A curve described by the equation $y=\sqrt{16x^2+5x+16}$ on a Cartesian plane. What is the shortest distance between coordinate $(2,0)$ and this line?
Start by finding the distance from some point on the curve to $(2,0)$ in terms of $x$. Using the distance formula, we get $$D=\sqrt{(x-2)^2+(\sqrt{16x^2+5x+16}-0)^2}$$ $$D=\sqrt{x^2-4x+4+16x^2+5x+16}$$ $$D=\sqrt{17x^2+x+20}$$ This will end up being a messy derivative. However, since the distance $D$ will never be negative, we can minimize $D^2$ instead of $D$ and still get the same answer. So now we get $$D^2=17x^2+x+20$$ $$\frac{dD^2}{dx}=34x+1$$ Now we set this equal to $0$ and solve for $x$: $$34x+1=0$$ $$x=-\frac{1}{34}$$ So the distance is minimized at $x=-\frac{1}{34}$, and to find the minimum distance, simply evaluate $D$ when $x=-\frac{1}{34}$.

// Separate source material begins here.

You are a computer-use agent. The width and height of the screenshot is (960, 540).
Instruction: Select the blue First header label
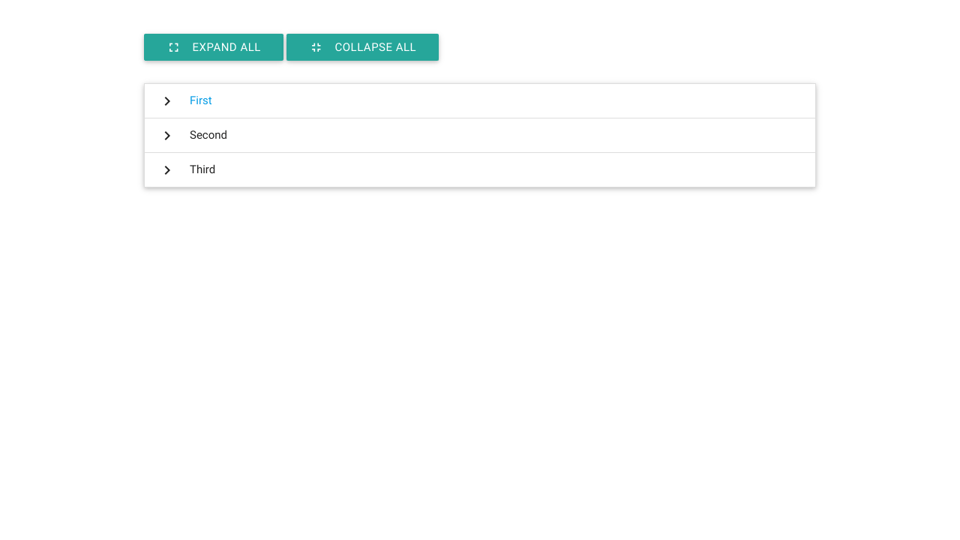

Since distance is positive and the square root function is increasing, it suffices to find the smallest value the squared distance between $(x,y)$ on the curve and the point $(2,0)$ can take. This is $$ L(x) = (x-2)^2 + (y-0)^2 = (x-2)^2+y^2 = x^2-4x+4 + 16x^2+5x+16 = 17x^2+x+20. $$ A minimum can only occur if $L'(x)=0$. So $$ L'(x) = 34x+1, $$ so there is a turning point at $x=-1/34$. Moreover, the derivative is negative on the left and positive on the right, so the point is a minimum. Hence the minimum distance is $$ \sqrt{L(-1/34)} = \sqrt{\frac{1359}{68}} \approx 4.47. $$
Hint 1: take a point $(x, y)$ on the curve, calculate its distance from $(2, 0)$. The fact that the point is on the curve allows you to express that distance in terms of $x$ alone. Then find the minimum (but check the second hint first).

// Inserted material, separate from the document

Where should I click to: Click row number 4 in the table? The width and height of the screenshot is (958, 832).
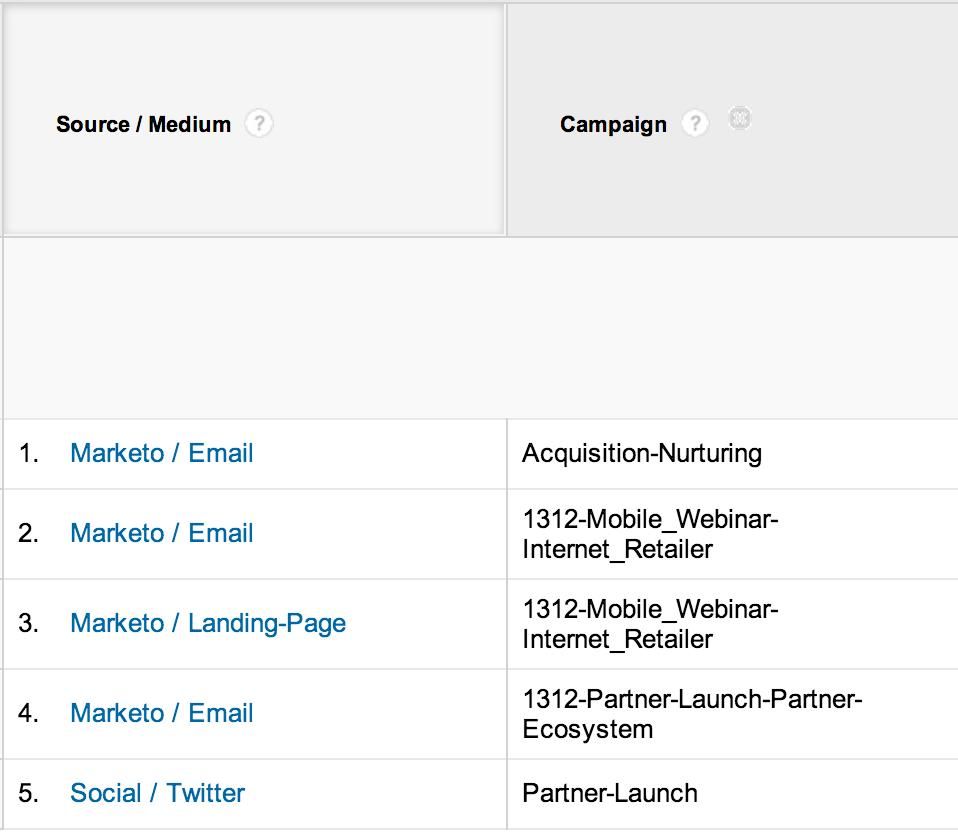28,713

Hint 2: instead of minimizing the distance, minimize the square of the distance.
As per this post, the shortest distance between $2$ curves is along their common normal. Now, consider the curves $y=\sqrt{16x^2+5x+16}$ and $(x-2)^2+y^2=r^2$ where $r$ is some real constant. It is clear that any common normal between these $2$ curves will pass through $(2,0)$ as the second curve represents a circle with this point as its centre. On taking the limiting situation of $r\to0$, the second curve tends to the point $(2,0)$ but any common normal will still pass through this point.

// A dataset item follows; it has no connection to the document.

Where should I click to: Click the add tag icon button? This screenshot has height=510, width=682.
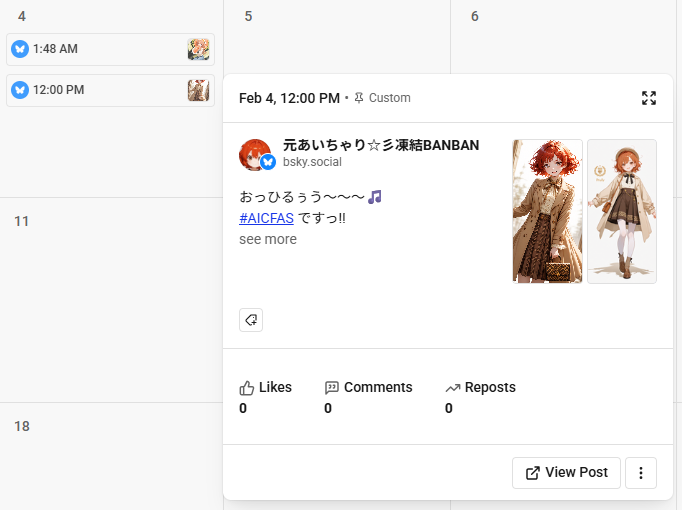point(251,320)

Hence, the shortest distance between $f(x)=\sqrt{16x^2+5x+16}$ and $(2,0)$ will occur when the normal to $f$ passes through $(2,0)$. Let this normal be drawn to $f$ at the point $(\alpha,\beta)$. Then,
$$\cancel\beta=-(\alpha-2)\frac{2\cancel{\sqrt{16\alpha^2+5\alpha+16}}}{32\alpha+5}$$ $$\implies32\alpha+5=4-2\alpha$$ $$\implies\alpha=\frac{-1}{34}$$
Now, all that remains is some tedious algebraic calculations.
Comment
In the meanwhile if OP has picked up interest in advanced methods in Variational calculus (Euler Lagrange equations related)
$$ F=16x^2+5x +16 -y^2,~~ G= x^2+y^2;~$$
When using partial derivatives
$$\frac{F_x}{F_y}=\frac{G_x}{G_y}$$
$$\frac{32 x+5}{-2y}=\frac{2x-4}{2y}~\to ~ x=\frac{-1}{34}$$
and $y$,$ \sqrt{x^2+y^2}$ can be found, as also the minimum distance to given hyperbola from the origin.